**Task directions**
The output should hold exactly, and only, the lines from the line bearing "Select the Deployment Architecture label" through the last line of the listing below, and no pictures.

**Data excerpts**
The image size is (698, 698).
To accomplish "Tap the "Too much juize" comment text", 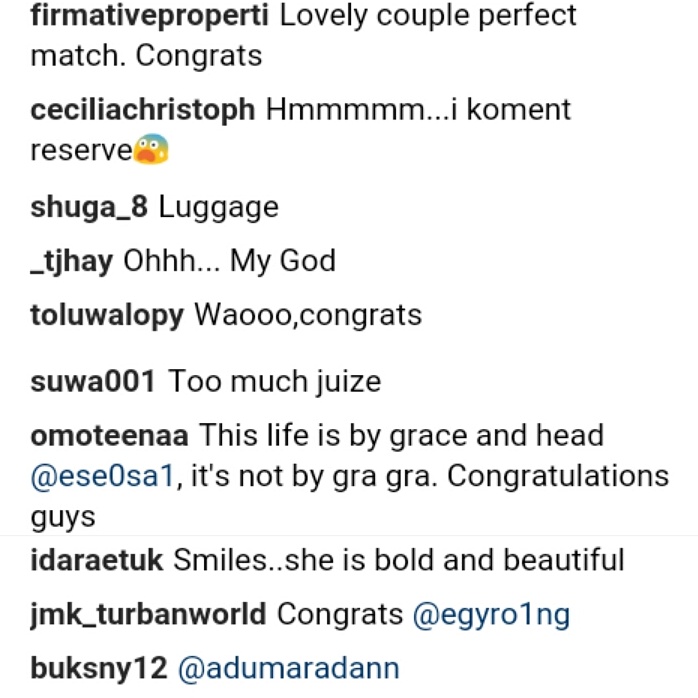I will click(x=275, y=382).

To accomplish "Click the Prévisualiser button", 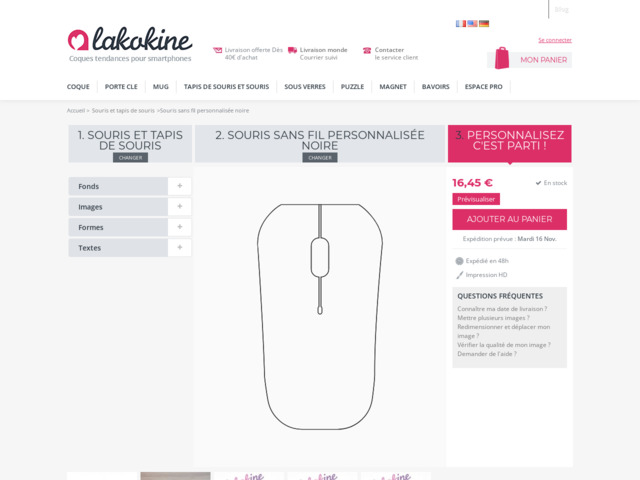I will tap(476, 199).
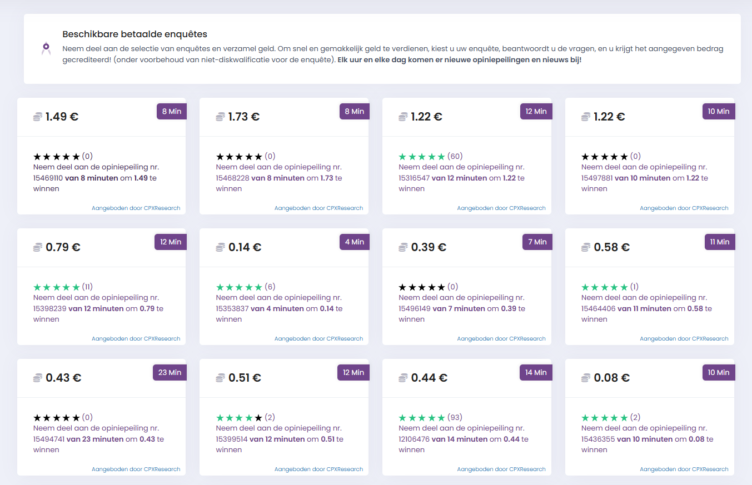Click the 23 Min badge on 0.43 € survey
Screen dimensions: 752x485
click(x=171, y=372)
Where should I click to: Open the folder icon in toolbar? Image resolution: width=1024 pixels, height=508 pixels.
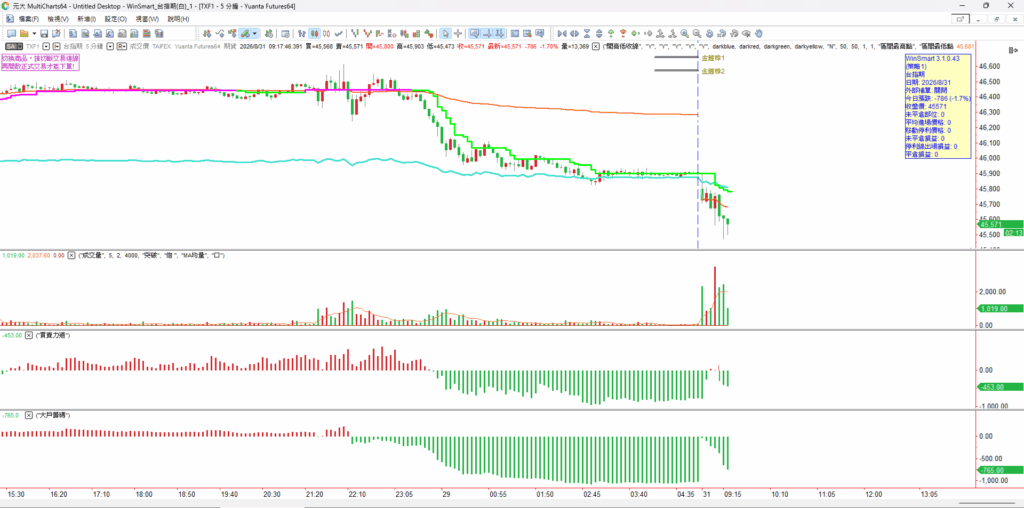click(x=24, y=33)
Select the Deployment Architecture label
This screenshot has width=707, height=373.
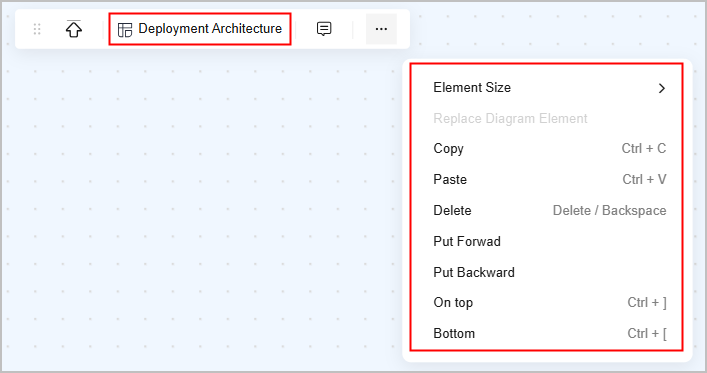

**Answer to the exercise**
Select the Deployment Architecture label
This screenshot has width=707, height=373.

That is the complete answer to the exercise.